Task description
Change every "Viewport" in the records below to "Display" and leave the rest of the text unchanged.
☆ ☆ ☆ ☆ ☆
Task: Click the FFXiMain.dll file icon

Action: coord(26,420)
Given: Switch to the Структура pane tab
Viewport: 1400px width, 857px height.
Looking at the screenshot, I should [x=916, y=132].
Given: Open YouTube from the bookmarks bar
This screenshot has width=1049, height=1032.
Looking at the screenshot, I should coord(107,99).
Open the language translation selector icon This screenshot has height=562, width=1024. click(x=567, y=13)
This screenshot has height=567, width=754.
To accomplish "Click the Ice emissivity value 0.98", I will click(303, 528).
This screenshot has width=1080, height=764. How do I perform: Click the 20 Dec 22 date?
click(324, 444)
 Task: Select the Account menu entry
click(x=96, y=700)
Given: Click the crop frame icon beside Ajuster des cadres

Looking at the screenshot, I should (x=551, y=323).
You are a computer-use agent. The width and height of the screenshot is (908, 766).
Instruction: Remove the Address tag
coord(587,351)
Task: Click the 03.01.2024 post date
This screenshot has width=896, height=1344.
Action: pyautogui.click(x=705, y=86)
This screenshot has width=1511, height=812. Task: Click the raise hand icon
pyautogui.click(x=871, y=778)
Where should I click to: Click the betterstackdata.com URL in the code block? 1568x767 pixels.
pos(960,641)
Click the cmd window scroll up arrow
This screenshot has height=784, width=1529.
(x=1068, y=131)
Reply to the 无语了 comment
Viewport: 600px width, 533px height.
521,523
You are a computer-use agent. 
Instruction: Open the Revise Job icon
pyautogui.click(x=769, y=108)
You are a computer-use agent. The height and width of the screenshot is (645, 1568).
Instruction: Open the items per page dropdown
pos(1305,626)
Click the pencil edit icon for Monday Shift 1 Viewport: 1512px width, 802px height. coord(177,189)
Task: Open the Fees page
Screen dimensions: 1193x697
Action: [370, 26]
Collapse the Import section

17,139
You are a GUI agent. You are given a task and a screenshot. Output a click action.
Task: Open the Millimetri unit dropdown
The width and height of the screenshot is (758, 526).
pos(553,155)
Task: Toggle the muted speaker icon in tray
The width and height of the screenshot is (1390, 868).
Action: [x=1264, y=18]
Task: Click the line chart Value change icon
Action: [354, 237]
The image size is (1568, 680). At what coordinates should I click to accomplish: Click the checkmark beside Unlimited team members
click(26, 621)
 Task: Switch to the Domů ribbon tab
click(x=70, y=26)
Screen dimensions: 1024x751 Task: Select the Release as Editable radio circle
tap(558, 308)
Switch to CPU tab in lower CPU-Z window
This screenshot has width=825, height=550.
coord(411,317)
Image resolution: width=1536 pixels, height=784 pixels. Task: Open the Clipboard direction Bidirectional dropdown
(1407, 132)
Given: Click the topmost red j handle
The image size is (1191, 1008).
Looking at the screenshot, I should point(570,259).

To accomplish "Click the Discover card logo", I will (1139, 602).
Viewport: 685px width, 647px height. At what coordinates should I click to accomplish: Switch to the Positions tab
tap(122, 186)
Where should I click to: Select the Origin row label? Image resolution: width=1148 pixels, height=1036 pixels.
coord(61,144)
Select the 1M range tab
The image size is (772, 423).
☆ ☆ ☆ ☆ ☆
Output of the exercise
Task: Click the FFXiMain.dll file icon

Action: coord(26,420)
Given: Switch to the Структура pane tab
Display: 1400px width, 857px height.
Looking at the screenshot, I should [x=916, y=132].
Given: Open YouTube from the bookmarks bar
This screenshot has width=1049, height=1032.
Looking at the screenshot, I should coord(107,99).
Open the language translation selector icon This screenshot has height=562, width=1024. click(x=567, y=13)
This screenshot has height=567, width=754.
To accomplish "Click the Ice emissivity value 0.98", I will click(303, 528).
This screenshot has width=1080, height=764. How do I perform: Click the 20 Dec 22 date?
click(324, 444)
 Task: Select the Account menu entry
click(x=96, y=700)
Given: Click the crop frame icon beside Ajuster des cadres

Looking at the screenshot, I should (x=551, y=323).
You are a computer-use agent. The width and height of the screenshot is (908, 766).
Instruction: Remove the Address tag
coord(587,351)
Task: Click the 03.01.2024 post date
This screenshot has width=896, height=1344.
Action: pyautogui.click(x=705, y=86)
This screenshot has width=1511, height=812. Task: Click the raise hand icon
pyautogui.click(x=871, y=778)
Where should I click to: Click the betterstackdata.com URL in the code block? 1568x767 pixels.
pos(960,641)
Click the cmd window scroll up arrow
This screenshot has height=784, width=1529.
(x=1068, y=131)
Reply to the 无语了 comment
Display: 600px width, 533px height.
521,523
You are a computer-use agent. 
Instruction: Open the Revise Job icon
pyautogui.click(x=769, y=108)
You are a computer-use agent. The height and width of the screenshot is (645, 1568).
Instruction: Open the items per page dropdown
pos(1305,626)
Click the pencil edit icon for Monday Shift 1 Display: 1512px width, 802px height. coord(177,189)
Task: Open the Fees page
Screen dimensions: 1193x697
Action: [370, 26]
Collapse the Import section

17,139
You are a GUI agent. You are given a task and a screenshot. Output a click action.
Task: Open the Millimetri unit dropdown
The width and height of the screenshot is (758, 526).
pos(553,155)
Task: Toggle the muted speaker icon in tray
The width and height of the screenshot is (1390, 868).
Action: [x=1264, y=18]
Task: Click the line chart Value change icon
Action: [354, 237]
The image size is (1568, 680). At what coordinates should I click to accomplish: Click the checkmark beside Unlimited team members
click(26, 621)
 Task: Switch to the Domů ribbon tab
click(x=70, y=26)
Screen dimensions: 1024x751 Task: Select the Release as Editable radio circle
tap(558, 308)
Switch to CPU tab in lower CPU-Z window
This screenshot has width=825, height=550.
coord(411,317)
Image resolution: width=1536 pixels, height=784 pixels. Task: Open the Clipboard direction Bidirectional dropdown
(1407, 132)
Given: Click the topmost red j handle
The image size is (1191, 1008).
Looking at the screenshot, I should point(570,259).

To accomplish "Click the Discover card logo", I will (1139, 602).
Display: 685px width, 647px height. At what coordinates should I click to accomplish: Switch to the Positions tab
tap(122, 186)
Where should I click to: Select the Origin row label? Image resolution: width=1148 pixels, height=1036 pixels.
coord(61,144)
Select the 1M range tab
The image size is (772, 423).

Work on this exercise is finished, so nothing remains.